As the kernel loads into and allocates it's memory in the same place
every time, it might run quite happily and only segfault user processes.

If you can't take the system down for memtest, perhaps do something that
will stress the box - do a "make clean; make all" of a kernel a few
times. 

If you do find that you have bad memory. I would be worried that the bad
bit(s) of memory has been used to buffer incoming data and could now be
corrupt. It might pay to verify checksums of important files if at all
possible. You might want to also fsck the entire disk too, incase of
metadata corruption.

Speeking from experience as somebody who repeatedly fscked a disk with
fs errors caused by bad memory, test the RAM first before you FSCK any
disk which has unexpectedly gone bad. 

Mike
-----Original Message-----
From: nzlug-bounces at linux.net.nz [mailto:nzlug-bounces at linux.net.nz] On
Behalf Of Michael Hutchinson
Sent: Thursday, 31 July 2008 10:01 a.m.
To: NZLUG Mailing List
Subject: [nzlug] ProFTPd 1.2.10 - terminating (signal 11) - Randomly.

Hello everyone,

 

We're currently having a problem on a major web server, with ProFTPd.
For a specific Client we host, 3 directories are a problem over an FTP
connection. Most of the time, when reading the directories in question,
the Server stops (with signal 11) and leaves the FTP client
disconnected. This only kills the child process on the server - and the
FTP client can reconnect again straight away.

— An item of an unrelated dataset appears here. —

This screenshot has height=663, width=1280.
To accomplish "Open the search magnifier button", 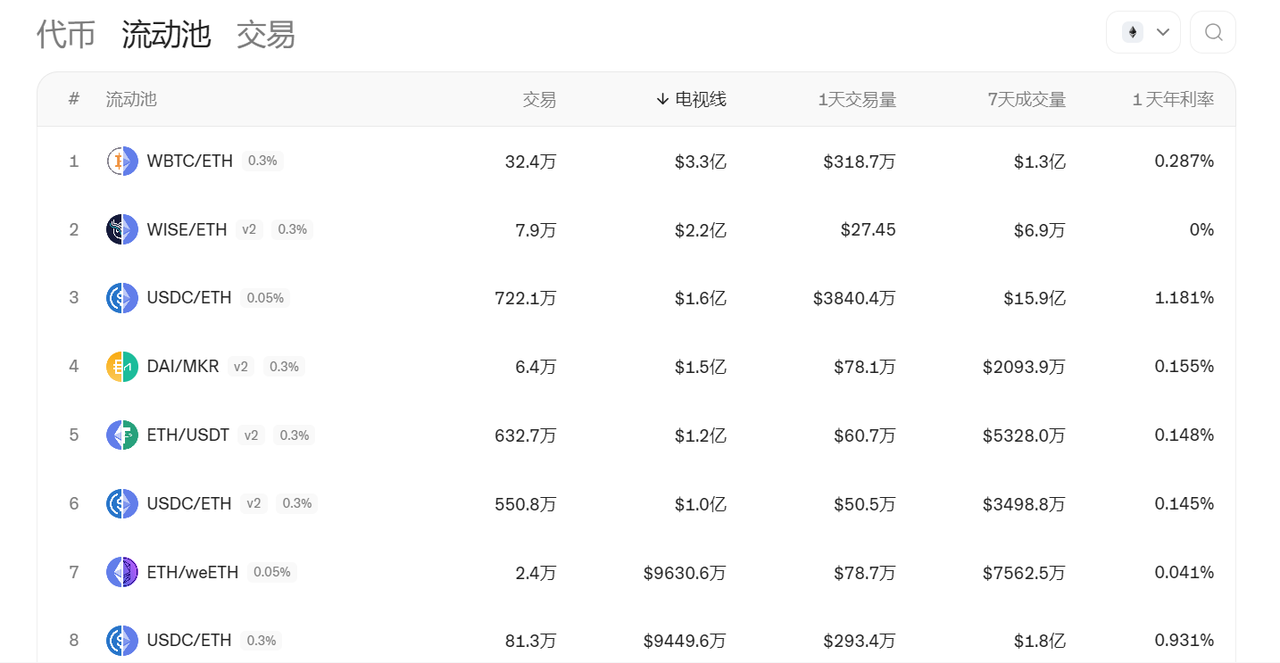I will [x=1213, y=32].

Retries on the FTP client
do produce a directory listing that works, but a simple refresh of the
directory can cause the FTP client to be disconnected again straight
away.

 

I had originally thought that this was a file naming convention problem,
but have disproved this by using another bunch of files in the
directories that have issues, and can reproduce the error using any
files.

I would then have expected a permissions problem with the directories
that fail listing - but no, they are exactly the same as every other
client we do hosting for - and none of them have this problem - besides
that, it wouldn't explain the randomness of the event. If there was a
permission problem, it would be a permanent one, not a random
experience.

 

I have tried Stack Tracing the ProFTPd main process and the child
process when one has logged in, but to no avail. Apart from failing
Reverse DNS lookups on occasion, that's all I see in the stack traces.
(I have since fixed the rDNS issue anyway and that hasn't helped).

 

I have noticed this error in the ProFTPd log file :

PAM(tile): User not known to the underlying authentication module.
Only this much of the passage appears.